Longest videos seem to be https://commons.wikimedia.org/wiki/File:Tutorial_04_Artikel_verbessern.webm and https://commons.wikimedia.org/wiki/File:ADA-Video_Mach_mit_bei_Wikipedia.webm . I'd expect an HTTP 206 (Partial content) in the network tab.

Yann unsubscribed.Dec 28 2016, 4:42 PM

Verena assigned this task to hoo.Dec 29 2016, 11:24 AM

I just looked into this, and for me in Firefox 50, (some of) the videos only play once their entirety has been downloaded twice(!).

Even when downloading with about 80-100Mbps, this means that we need to wait over a minute for some videos to properly start.

Thanks for the reply.

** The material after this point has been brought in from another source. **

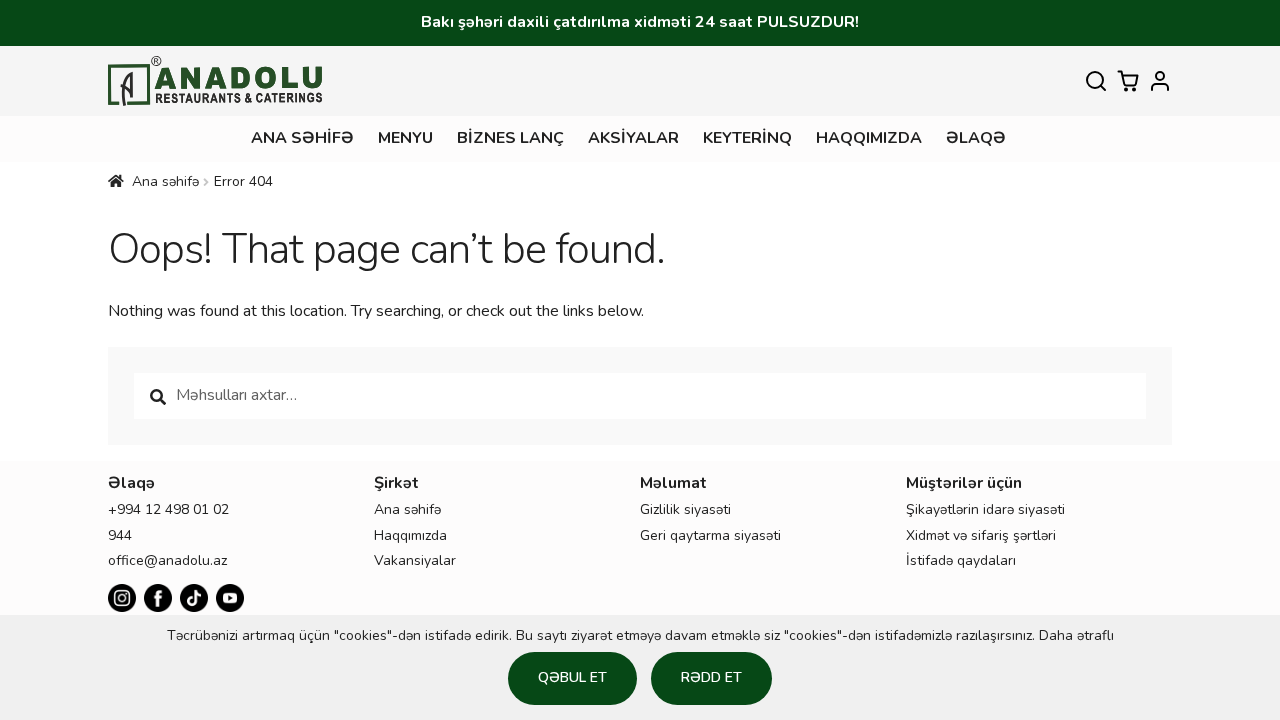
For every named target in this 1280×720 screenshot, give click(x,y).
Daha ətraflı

Is that an issue of Commons or an issue of the video file itself?

In T154186#2906311, @Verena wrote:

Thanks for the reply. Is that an issue of Commons or an issue of the video file itself?

I think we have two issues here: The player seems to be very inefficient (why is it loading the files twice?), also we don't have any reasonably sized transcodes available, so people have to load a huge chunks of data (up to 500MiB) before some videos even start playing.

The videos not starting instantaneous could be due to some files not being streamable (although they seem streamable in VLC)?

The videos in question are in the transcode queue, but the transcoders will at least take another couple of days to reach them. In theory we could probably kick these jobs of by hand on an idle misc server (do they have the dependencies for video transcodes?), but I'm not sure that's desirable.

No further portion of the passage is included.